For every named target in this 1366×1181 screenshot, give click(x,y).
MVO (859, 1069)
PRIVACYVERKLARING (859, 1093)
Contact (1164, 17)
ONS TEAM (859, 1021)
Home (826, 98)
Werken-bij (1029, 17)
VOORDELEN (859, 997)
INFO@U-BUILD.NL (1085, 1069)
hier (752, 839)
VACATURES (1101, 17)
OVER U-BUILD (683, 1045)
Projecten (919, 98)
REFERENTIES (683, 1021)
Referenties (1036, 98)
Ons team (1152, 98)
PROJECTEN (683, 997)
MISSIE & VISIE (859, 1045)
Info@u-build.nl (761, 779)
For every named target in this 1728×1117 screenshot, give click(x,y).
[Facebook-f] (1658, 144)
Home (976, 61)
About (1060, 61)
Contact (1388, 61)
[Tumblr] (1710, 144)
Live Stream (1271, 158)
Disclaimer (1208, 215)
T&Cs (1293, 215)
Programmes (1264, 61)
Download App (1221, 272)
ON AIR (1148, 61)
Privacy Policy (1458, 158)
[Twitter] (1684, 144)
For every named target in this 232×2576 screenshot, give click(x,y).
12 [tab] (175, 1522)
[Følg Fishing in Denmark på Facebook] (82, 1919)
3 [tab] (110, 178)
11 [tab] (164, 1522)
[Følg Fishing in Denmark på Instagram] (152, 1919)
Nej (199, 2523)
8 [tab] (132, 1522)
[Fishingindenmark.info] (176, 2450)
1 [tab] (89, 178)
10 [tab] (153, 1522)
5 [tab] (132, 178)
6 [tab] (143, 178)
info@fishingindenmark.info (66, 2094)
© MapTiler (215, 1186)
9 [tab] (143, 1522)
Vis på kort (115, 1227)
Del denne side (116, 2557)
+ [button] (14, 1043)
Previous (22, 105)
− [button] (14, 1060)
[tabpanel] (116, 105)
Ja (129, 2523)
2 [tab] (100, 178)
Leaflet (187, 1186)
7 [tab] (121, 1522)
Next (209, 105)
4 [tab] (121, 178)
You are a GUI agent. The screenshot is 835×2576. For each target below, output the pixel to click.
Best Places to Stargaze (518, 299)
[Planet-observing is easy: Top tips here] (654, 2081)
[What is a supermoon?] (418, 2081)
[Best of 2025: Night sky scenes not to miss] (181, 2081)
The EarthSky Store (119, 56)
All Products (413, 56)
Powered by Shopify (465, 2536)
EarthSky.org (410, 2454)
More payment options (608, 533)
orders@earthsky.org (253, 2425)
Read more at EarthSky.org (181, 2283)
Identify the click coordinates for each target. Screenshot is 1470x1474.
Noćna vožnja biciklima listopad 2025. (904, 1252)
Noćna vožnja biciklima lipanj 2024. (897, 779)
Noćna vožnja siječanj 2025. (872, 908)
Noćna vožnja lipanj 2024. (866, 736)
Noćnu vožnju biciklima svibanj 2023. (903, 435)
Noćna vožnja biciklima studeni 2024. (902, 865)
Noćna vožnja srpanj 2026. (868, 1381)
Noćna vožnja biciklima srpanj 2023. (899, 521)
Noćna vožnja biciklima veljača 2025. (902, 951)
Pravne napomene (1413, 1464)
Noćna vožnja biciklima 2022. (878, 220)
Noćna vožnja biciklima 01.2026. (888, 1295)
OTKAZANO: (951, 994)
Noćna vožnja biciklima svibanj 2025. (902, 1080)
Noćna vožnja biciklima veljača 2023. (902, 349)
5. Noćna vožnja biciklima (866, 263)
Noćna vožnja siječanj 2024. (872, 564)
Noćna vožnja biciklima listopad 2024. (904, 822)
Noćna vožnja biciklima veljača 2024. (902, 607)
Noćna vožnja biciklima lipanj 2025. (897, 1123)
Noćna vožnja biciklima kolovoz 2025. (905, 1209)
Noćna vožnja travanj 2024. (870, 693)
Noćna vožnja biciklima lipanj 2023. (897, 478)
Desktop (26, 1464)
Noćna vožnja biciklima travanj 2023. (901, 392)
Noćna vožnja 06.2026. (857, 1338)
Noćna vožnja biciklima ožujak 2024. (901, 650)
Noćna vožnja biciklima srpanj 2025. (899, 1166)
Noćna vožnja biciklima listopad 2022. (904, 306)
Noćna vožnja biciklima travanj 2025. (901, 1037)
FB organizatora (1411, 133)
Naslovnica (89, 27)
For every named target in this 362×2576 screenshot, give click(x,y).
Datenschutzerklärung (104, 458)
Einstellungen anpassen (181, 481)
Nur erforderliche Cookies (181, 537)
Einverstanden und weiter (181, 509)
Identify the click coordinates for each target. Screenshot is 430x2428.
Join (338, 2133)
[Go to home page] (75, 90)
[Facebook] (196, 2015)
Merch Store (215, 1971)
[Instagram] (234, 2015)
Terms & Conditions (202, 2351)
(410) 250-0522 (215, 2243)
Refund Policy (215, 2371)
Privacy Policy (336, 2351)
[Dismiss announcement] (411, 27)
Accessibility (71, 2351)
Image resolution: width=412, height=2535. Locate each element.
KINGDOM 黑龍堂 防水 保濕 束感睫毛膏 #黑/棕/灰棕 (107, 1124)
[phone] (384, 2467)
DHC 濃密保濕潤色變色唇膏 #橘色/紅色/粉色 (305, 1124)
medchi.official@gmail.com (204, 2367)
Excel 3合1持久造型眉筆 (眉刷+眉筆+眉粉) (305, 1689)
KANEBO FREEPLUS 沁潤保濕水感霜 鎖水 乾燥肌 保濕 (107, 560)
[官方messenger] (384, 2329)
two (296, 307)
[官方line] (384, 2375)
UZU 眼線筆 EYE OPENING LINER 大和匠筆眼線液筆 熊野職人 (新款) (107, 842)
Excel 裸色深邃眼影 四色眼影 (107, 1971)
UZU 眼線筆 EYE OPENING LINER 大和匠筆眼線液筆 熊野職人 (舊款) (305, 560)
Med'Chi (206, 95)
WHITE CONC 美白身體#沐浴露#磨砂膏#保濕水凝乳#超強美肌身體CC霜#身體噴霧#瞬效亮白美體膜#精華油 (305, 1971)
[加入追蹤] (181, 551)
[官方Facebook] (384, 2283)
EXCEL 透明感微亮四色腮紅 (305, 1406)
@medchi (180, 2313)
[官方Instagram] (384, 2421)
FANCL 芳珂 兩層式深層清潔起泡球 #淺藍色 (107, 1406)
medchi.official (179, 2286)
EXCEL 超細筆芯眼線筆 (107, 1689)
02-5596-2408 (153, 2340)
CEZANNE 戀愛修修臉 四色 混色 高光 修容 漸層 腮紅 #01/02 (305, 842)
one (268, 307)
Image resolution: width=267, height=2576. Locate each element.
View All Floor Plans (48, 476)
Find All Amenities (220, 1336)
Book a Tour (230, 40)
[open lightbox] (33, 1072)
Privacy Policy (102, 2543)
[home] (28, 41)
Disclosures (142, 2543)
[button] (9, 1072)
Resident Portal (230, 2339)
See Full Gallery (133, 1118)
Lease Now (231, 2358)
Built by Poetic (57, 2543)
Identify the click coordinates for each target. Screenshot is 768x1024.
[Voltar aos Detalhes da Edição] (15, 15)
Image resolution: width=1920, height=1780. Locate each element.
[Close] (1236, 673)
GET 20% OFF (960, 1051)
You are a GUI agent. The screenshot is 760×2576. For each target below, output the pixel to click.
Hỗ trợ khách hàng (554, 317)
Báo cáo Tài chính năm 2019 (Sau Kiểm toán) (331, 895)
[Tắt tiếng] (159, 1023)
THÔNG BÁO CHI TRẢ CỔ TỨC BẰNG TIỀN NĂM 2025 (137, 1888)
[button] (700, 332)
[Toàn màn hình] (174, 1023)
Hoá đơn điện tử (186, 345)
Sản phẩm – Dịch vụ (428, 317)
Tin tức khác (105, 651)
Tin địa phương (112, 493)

◇ ◇ ◇ ◇

◆ **What you need to do**
Work out the number of lines above that include the string "LINER" and write only that number.

◆ **Reply**
2